Wednesday, October 24, 2018

First post - Not being honest with myself is the main reason why I haven't lost yet.

Hi there! I wanted to share a revelation I had with my weight loss, maybe it will help someone having the same issues! For starters, I am a 5'5" 150 pound female. I've been struggling with my weight for a while now, and finally decided to start calorie counting again last month. I was shocked to see how much I was eating. The first few days I felt like I was focused too much on food, and calories, but looking back now, it wasn't a bad thing. I ate 1200 cal/day for two weeks straight, and I felt amazing. I wasn't bloated all the time, I woke up feeling hungry yet energized and ready for breakfast. My clothes were already becoming looser. It was great.

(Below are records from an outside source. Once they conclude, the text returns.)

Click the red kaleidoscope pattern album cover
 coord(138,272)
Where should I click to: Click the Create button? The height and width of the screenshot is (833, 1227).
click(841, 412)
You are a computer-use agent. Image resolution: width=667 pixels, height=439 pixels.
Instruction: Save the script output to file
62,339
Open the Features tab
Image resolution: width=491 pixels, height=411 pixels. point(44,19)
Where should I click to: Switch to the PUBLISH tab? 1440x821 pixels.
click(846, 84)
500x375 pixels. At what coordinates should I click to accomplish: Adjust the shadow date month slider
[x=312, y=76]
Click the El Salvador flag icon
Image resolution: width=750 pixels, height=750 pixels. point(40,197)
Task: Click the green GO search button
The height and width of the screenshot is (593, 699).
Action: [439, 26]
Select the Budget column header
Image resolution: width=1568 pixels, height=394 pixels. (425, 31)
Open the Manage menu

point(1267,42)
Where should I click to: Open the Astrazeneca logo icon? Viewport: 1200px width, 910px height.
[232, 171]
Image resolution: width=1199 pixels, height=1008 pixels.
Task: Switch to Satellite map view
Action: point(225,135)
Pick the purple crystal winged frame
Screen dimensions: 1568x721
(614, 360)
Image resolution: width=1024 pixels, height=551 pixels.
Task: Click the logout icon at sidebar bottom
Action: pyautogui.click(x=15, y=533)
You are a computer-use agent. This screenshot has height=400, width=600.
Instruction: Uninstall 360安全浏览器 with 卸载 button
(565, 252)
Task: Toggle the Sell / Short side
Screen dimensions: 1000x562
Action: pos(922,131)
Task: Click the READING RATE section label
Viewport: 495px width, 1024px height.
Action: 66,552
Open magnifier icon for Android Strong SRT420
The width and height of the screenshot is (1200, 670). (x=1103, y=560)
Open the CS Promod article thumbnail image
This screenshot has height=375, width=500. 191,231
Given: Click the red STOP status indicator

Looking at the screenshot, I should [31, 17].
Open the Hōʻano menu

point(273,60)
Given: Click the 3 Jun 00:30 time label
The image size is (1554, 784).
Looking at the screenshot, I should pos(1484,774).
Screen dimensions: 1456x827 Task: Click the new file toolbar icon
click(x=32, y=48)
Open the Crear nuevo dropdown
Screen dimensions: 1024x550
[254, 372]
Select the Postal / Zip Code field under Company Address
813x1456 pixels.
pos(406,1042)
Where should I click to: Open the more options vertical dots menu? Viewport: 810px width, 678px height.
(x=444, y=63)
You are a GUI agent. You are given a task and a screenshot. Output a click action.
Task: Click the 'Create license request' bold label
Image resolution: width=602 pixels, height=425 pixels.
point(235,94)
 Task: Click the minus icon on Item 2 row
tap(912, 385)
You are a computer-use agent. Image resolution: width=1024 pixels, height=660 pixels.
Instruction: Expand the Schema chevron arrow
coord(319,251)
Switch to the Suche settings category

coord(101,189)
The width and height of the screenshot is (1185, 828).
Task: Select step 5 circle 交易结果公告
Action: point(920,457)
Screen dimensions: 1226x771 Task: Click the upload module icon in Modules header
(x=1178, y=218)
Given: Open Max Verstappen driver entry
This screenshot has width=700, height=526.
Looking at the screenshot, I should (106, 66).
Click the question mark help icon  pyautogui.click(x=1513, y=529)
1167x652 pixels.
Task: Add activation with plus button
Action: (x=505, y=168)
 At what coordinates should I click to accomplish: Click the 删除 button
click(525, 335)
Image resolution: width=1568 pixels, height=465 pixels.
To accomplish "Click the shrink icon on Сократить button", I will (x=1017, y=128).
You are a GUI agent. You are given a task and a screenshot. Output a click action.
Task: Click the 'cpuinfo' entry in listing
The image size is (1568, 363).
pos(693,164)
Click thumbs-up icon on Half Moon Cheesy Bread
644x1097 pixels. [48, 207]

Then I stopped calorie counting too soon because I thought that I now was a pro at portion sizes and I didn't need to track on an app anymore. Wrong. I am back to where I started, but am going to start being honest with myself! I stopped counting because my ego took control and was like 'girl, you are doing great. You can eat whatever, you won't gain any weight back. It's ok, you deserve it!' No. What I deserve is to love myself and that means not overeating, taking care of myself is giving myself the amount of food that I actually thrive off. Overeating isn't a form of self-love, not for me anyways. It's the opposite. I feel like I am disconnected with my body and not in control. It's like I lie to myself for the quick rush of eating fatty and unhealthy foods. Anyways, sorry if that was long. Basically I knew in the back of my head that I was eating way more than I should, but eating the extra bagel was easier than having an honest conversation with yourself. I am not going to beat myself up over it, I am glad I am having this honest revelation with myself. I love myself even more from it, and that's what is going to help me shed the extra weight!